Трудно это стихотворение найти, если не знать слова заветные. ВСТРЕЧА
С поля наплывает горечь донника- запах лета, жаркий и сухой. На закате охает гармоника над стеклянно-розовой Окой. Пыльным въездом проплелись подводы, разошелся по домам народ, от конторки, баламутя воду, отвалил на Горький пароход. И тогда не тихо и не скоро, будто встрече будущей не рад, поднялся, прихрамывая, в гору с фронта возвратившийся солдат. Далеко ему ещё до дома, и другой туда, пожалуй, путь, только очень к девушке знакомой хочется солдату заглянуть. Снова к сердцу подступило прошлое, сжались от обиды кулаки. Девушка простилась по-хорошему и не написала ни строки. Позабыла девушка, наверное, вечера на отмелях Оки, поглядеть бы ей в глаза неверные и уйти, не протянув руки. Он курчавой тропкою проходит, за ноги цепляется вьюнок... Бабка свёклу полет в огороде- окликает: "Заходи, сынок!" До чего же это всё родное, даже не задетое бедой! В тёмных сенцах кадка с ледяною сладкою колодезной водой. Зеленеет свет на подоконнике сквозь густую пыльную листву, на комоде каменные слоники выстроены в ряд по старшинству. Над комодом в рамках и без рамок полинялых фотографий ряд - дедовских, отцовских, тех же самых, что висели тридцать лет назад. И внезапно щёки побледнели: не замеченная до сих пор, девушка в пилотке и шинели посмотрела со стены в упор.

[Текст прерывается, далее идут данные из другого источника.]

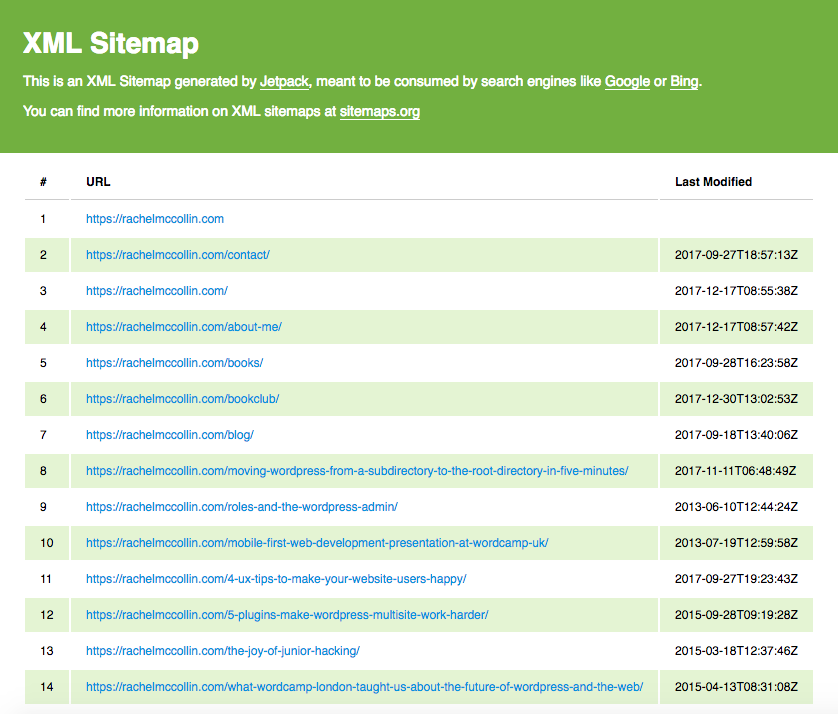Open the moving-wordpress-from-a-subdirectory article link
This screenshot has height=714, width=838.
[x=357, y=471]
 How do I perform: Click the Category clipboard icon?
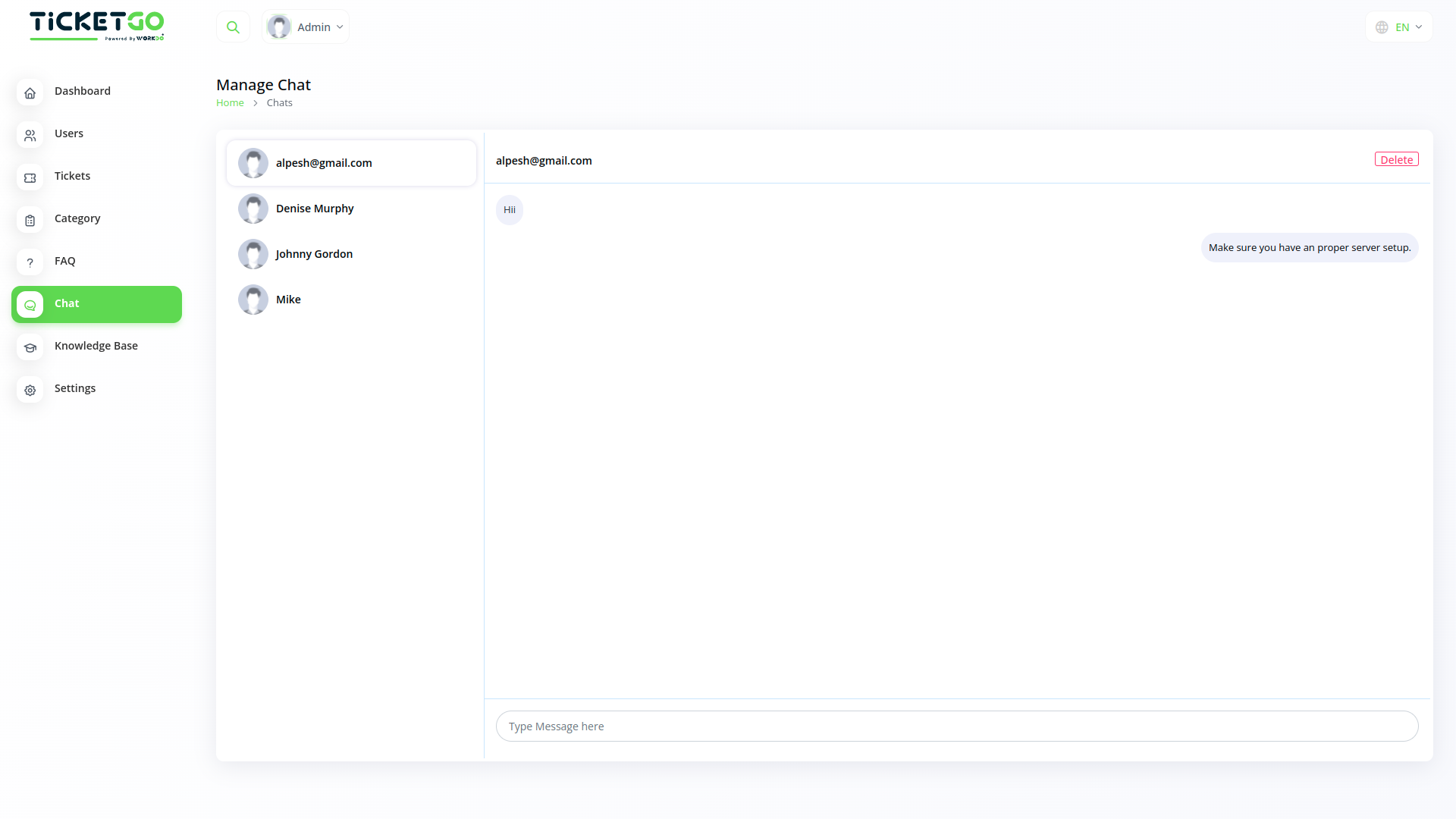(30, 220)
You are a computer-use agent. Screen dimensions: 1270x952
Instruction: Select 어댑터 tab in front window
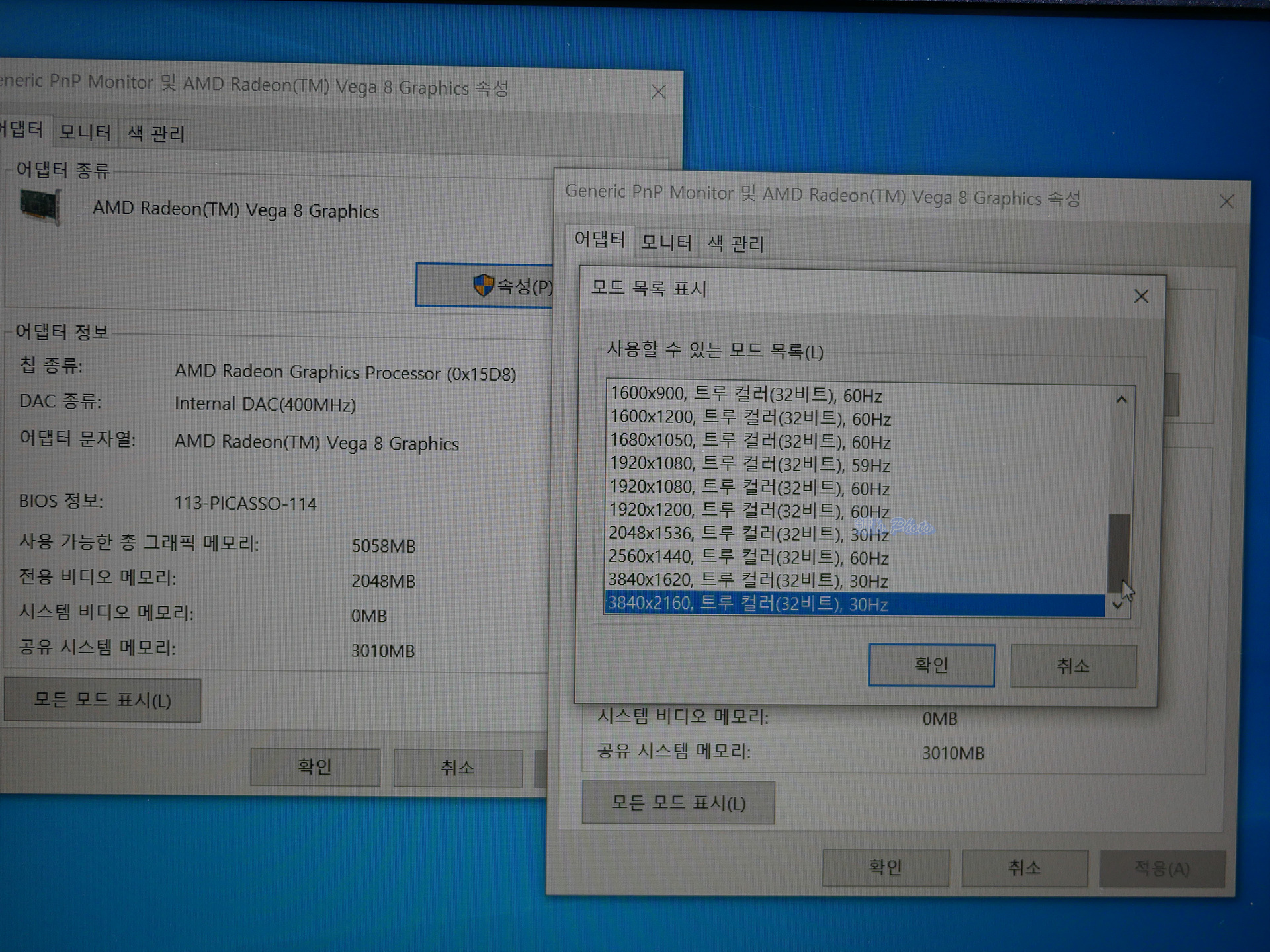(x=599, y=239)
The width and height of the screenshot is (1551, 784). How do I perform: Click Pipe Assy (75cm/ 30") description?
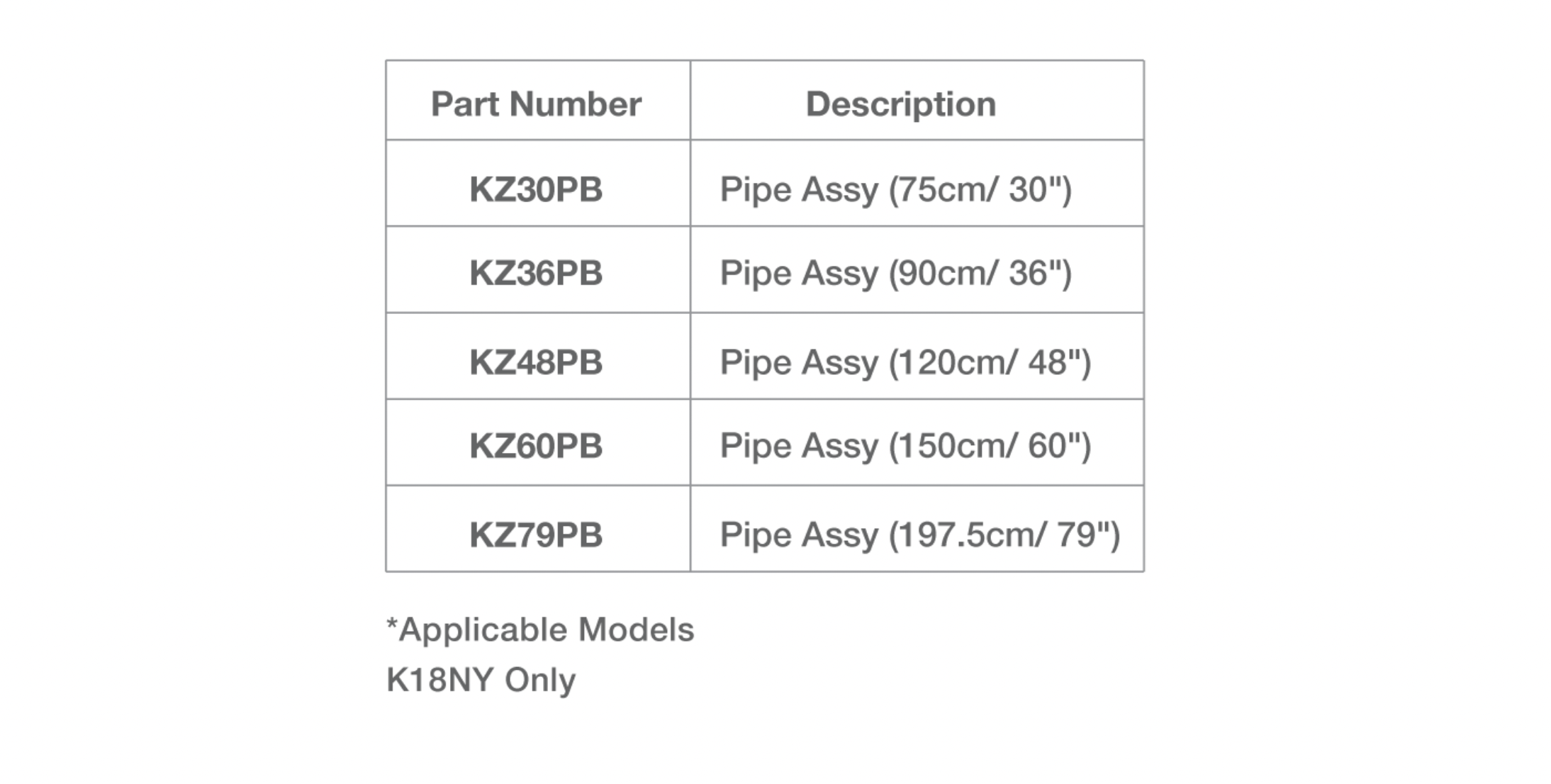[896, 190]
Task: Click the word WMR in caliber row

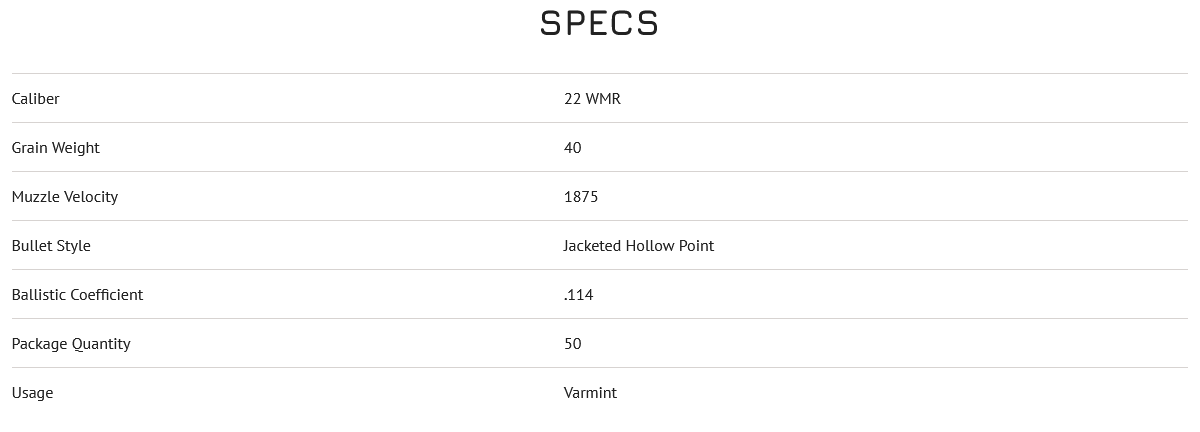Action: pos(603,98)
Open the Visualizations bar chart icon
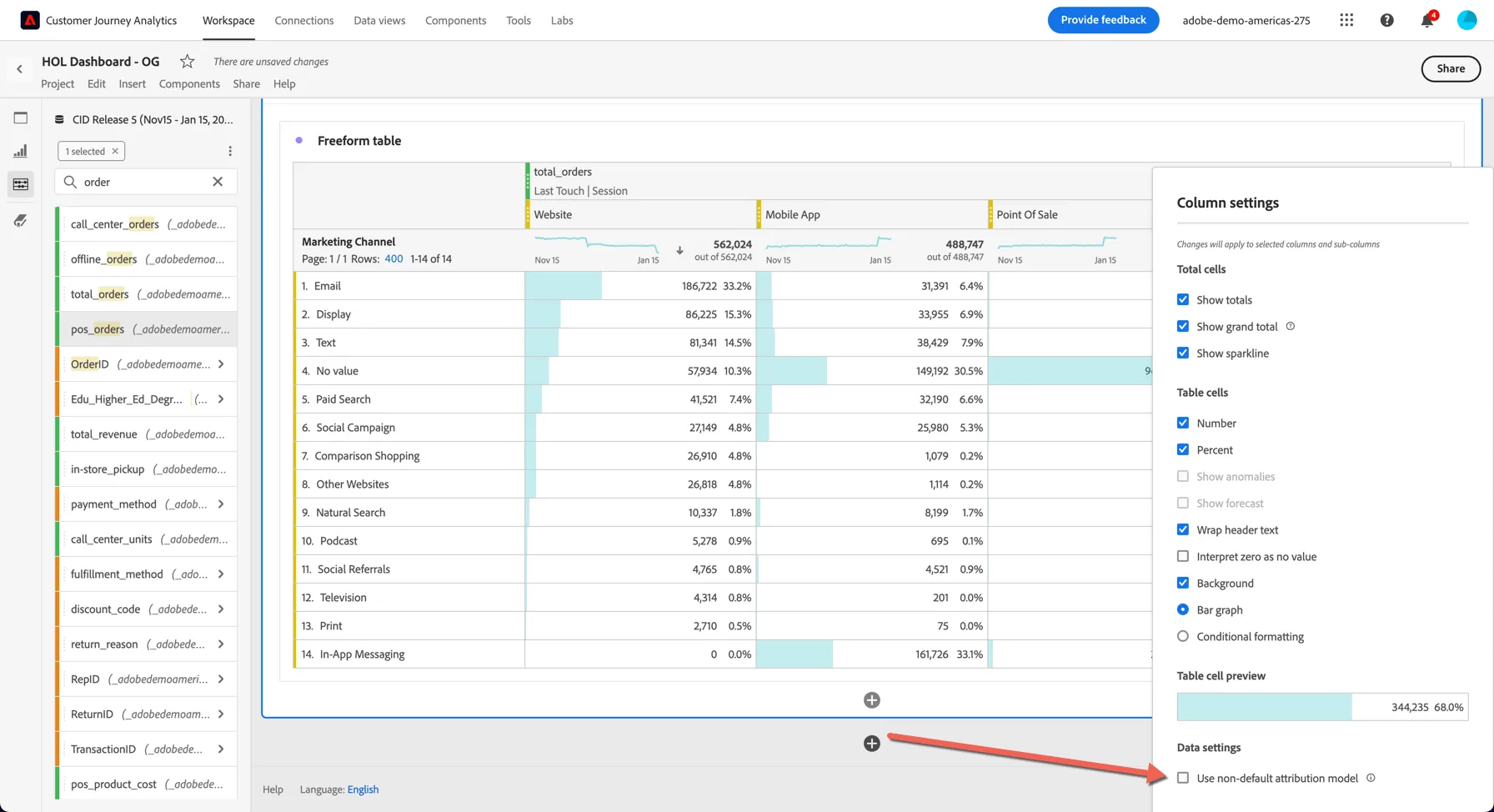The image size is (1494, 812). [x=21, y=151]

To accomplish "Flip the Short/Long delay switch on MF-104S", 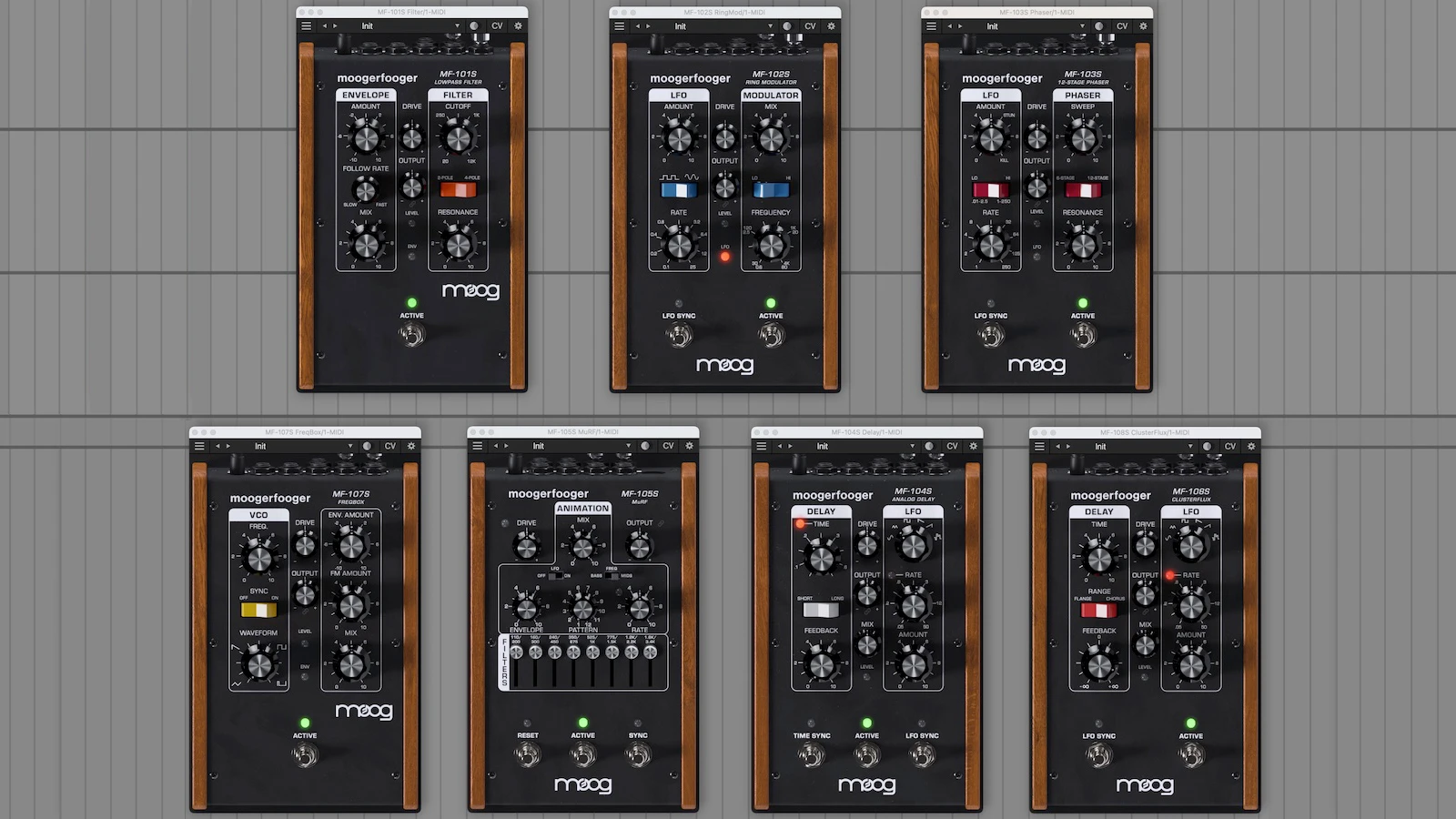I will coord(820,610).
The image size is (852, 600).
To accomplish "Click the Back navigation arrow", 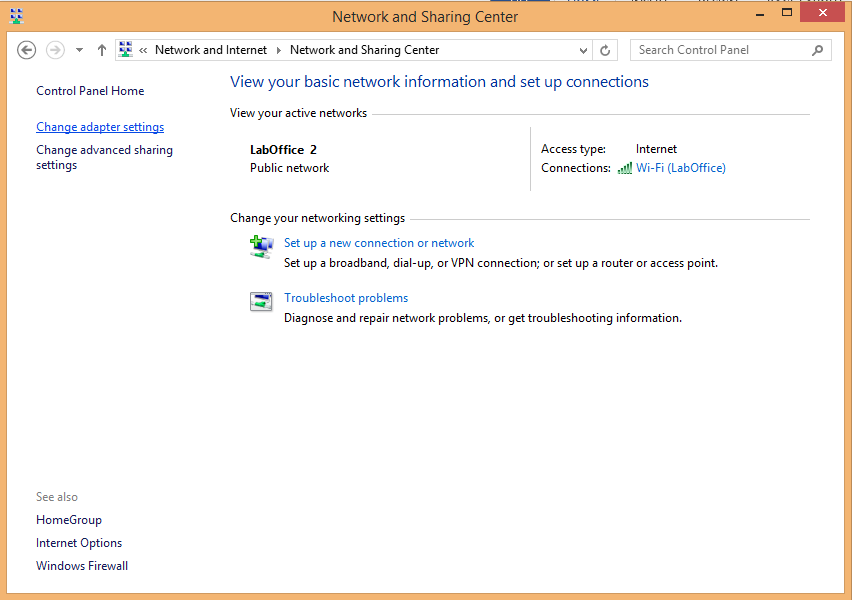I will coord(26,49).
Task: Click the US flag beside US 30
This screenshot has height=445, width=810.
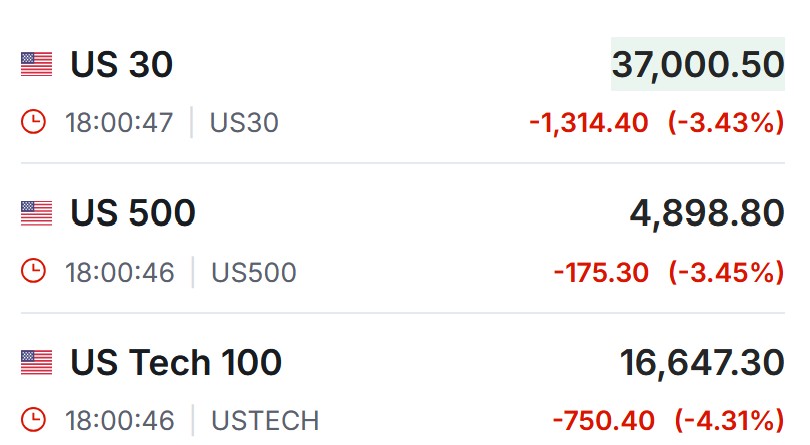Action: point(37,65)
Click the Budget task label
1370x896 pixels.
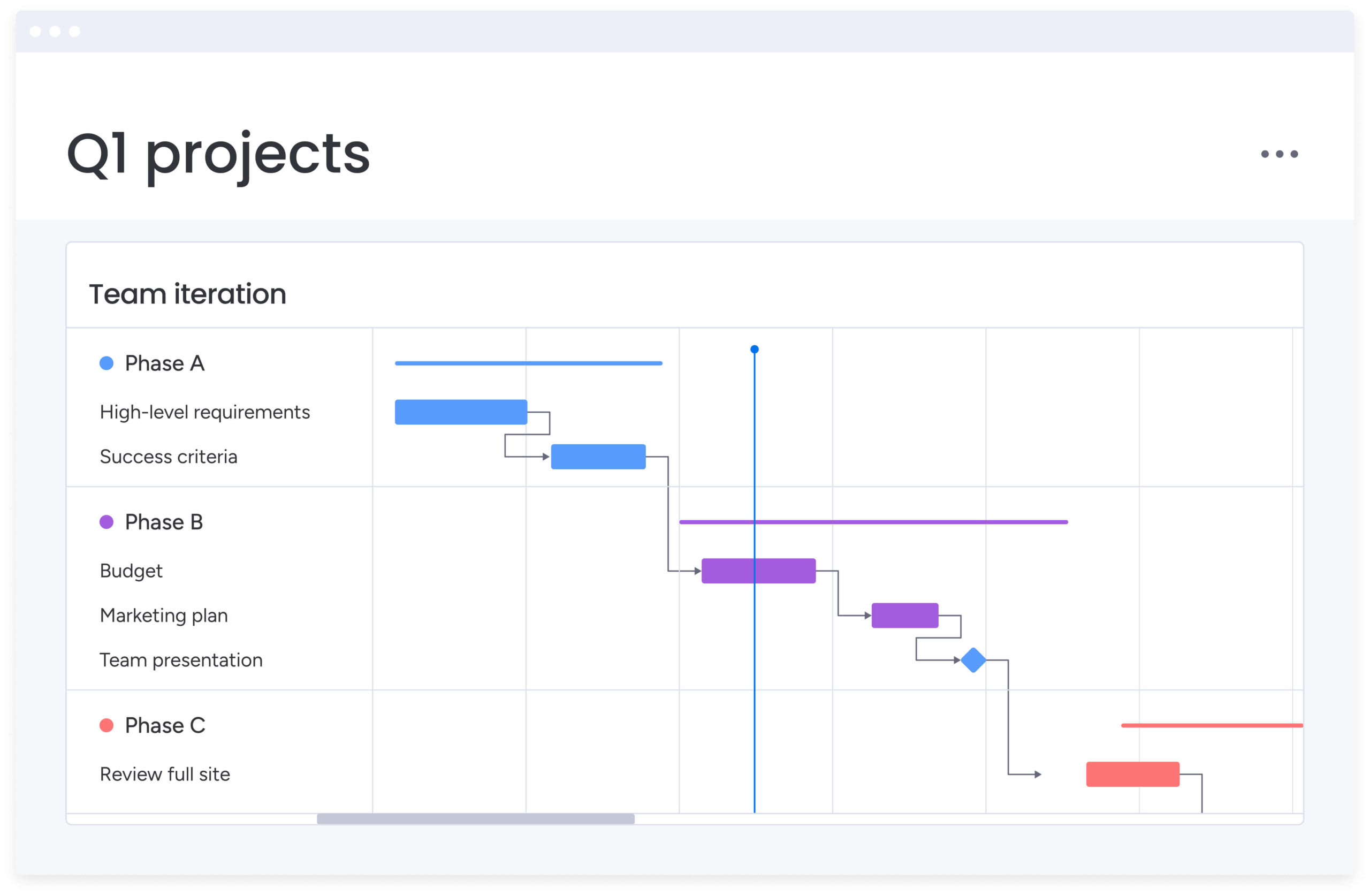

Все было до меня: десятилетья того, что счастьем называем мы. Цвели деревья, вырастали дети, чередовались степи и холмы, за ветровым стеклом рождались зори очередного праздничного дня,— был ветер, берег, дуб у лукоморья, пир у друзей,— все это без меня. Моря и реки шли тебе навстречу, ручной жар-птицей в руки жизнь плыла... А я плутала далеко-далече, а я тогда и ни к чему была. Ты без меня сквозь годы пробивался, запутывался и сплеча рубил, старался, добивался, любовался, отпировал, отплакал, отлюбил... Ты отдал все, что мог, любимой ради, а я?— всего глоток воды на дне, сто скудных грамм в блокадном Ленинграде. Завидуйте, все любящие, мне!
Года прошли, а помню, как теперь, фанерой заколоченную дверь, написанную мелом цифру "шесть", светильника замасленную жесть, колышет пламя снежная струя, солдат в бреду... И возле койки - я. И рядом смерть. Мне трудно вспоминать, но не могу не вспоминать о нем... В Москве, на Бронной, у солдата - мать. Я знаю их шестиэтажный дом, московский дом... На кухне примуса, похожий на ущелье коридор, горластый репродуктор, вечный спор на лестнице... ребячьи голоса... Вбегал он, раскрасневшийся, в снегу, пальто расстегивая на бегу, бросал на стол с размаху связку книг - вернувшийся из школы ученик. Вот он лежит: не мальчик, а солдат, какие тени темные у скул, как будто умер он, а не уснул, московский школьник... раненый солдат. Он жить не будет. Так сказал хирург. Но нам нельзя не верить в чудеса, и я отогреваю пальцы рук... Минута... десять... двадцать... полчаса... Снимаю одеяло, - как легка исколотая шприцами рука. За эту ночь уже который раз я жизнь держу на острие иглы. Колючий иней выбелил углы, часы внизу отбили пятый час... О как мне ненавистен с той поры холодноватый запах камфары! Со впалых щек сбегает синева, он говорит невнятные слова, срывает марлю в спекшейся крови... Вот так. Еще. Не уступай! Живи! ...Он умер к утру, твой хороший сын, твоя надежда и твоя любовь... Зазолотилась под лучом косым суровая мальчишеская бровь, и я таким увидела его, каким он был на Киевском, когда в последний раз, печальна и горда, ты обняла ребенка своего.